*** Record set ***
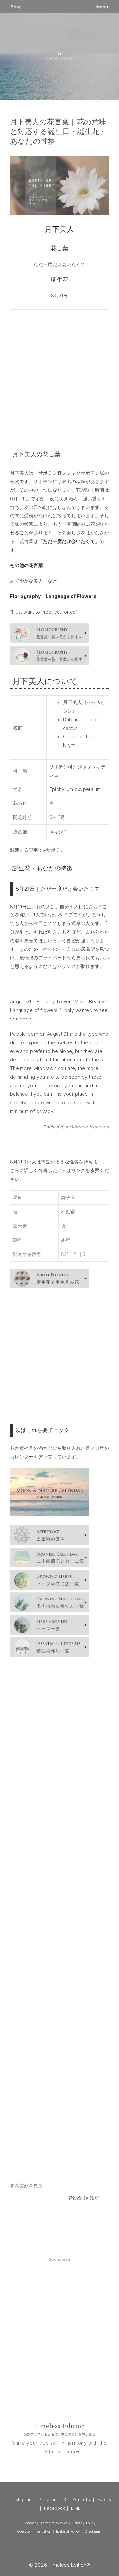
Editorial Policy (68, 2531)
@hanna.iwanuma (89, 1126)
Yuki (94, 2198)
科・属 (20, 770)
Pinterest (48, 2499)
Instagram (22, 2499)
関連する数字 (27, 1254)
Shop (16, 7)
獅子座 (68, 1197)
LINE (76, 2508)
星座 (17, 1197)
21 (75, 1254)
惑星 (17, 1240)
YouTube (81, 2499)
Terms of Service (54, 2523)
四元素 (20, 1226)
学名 (17, 789)
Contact (29, 2523)
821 (65, 1254)
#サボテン (54, 850)
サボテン (42, 481)
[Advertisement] (59, 379)
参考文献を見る (26, 2185)
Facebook (54, 2508)
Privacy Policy (84, 2523)
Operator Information (34, 2531)
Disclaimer (93, 2531)
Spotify (104, 2499)
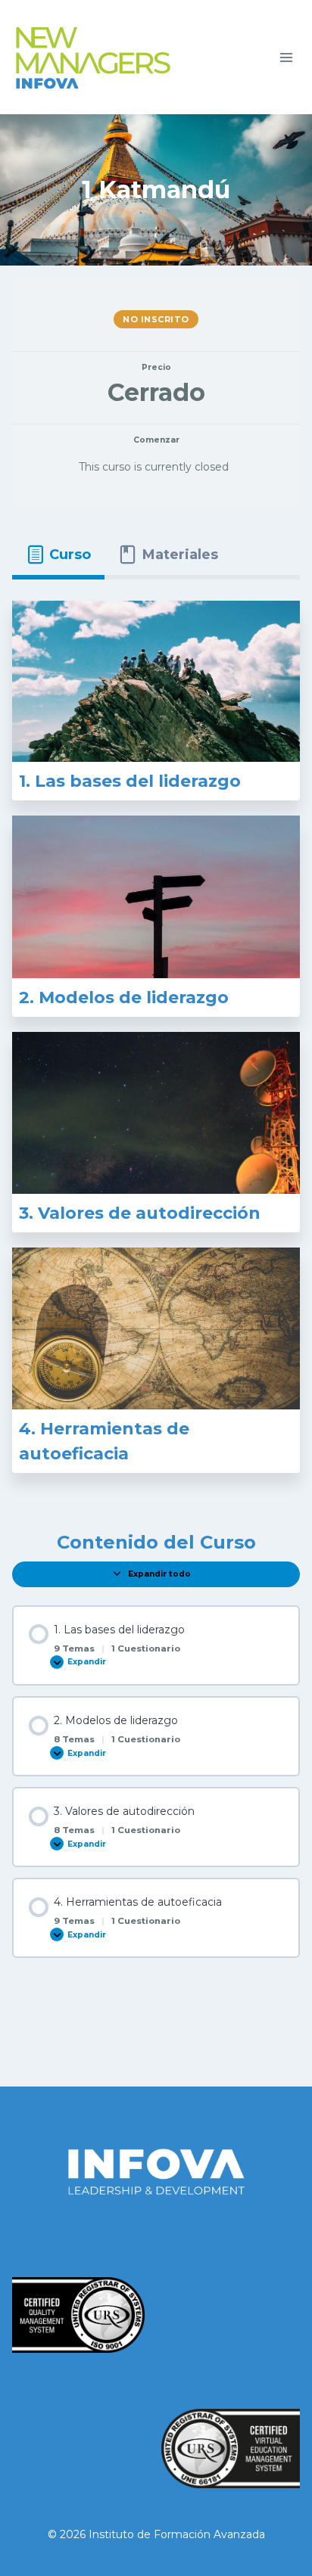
*** End of Record set ***
Work request >>
In full and without error, repeat the listing above, omitting its images.

Result for this task >>
Editorial Policy (68, 2531)
@hanna.iwanuma (89, 1126)
Yuki (94, 2198)
科・属 (20, 770)
Pinterest (48, 2499)
Instagram (22, 2499)
関連する数字 (27, 1254)
Shop (16, 7)
獅子座 (68, 1197)
LINE (76, 2508)
星座 (17, 1197)
21 (75, 1254)
惑星 (17, 1240)
YouTube (81, 2499)
Terms of Service (54, 2523)
四元素 (20, 1226)
学名 (17, 789)
Contact (29, 2523)
821 (65, 1254)
#サボテン (54, 850)
サボテン (42, 481)
[Advertisement] (59, 379)
参考文献を見る (26, 2185)
Facebook (54, 2508)
Privacy Policy (84, 2523)
Operator Information (34, 2531)
Disclaimer (93, 2531)
Spotify (104, 2499)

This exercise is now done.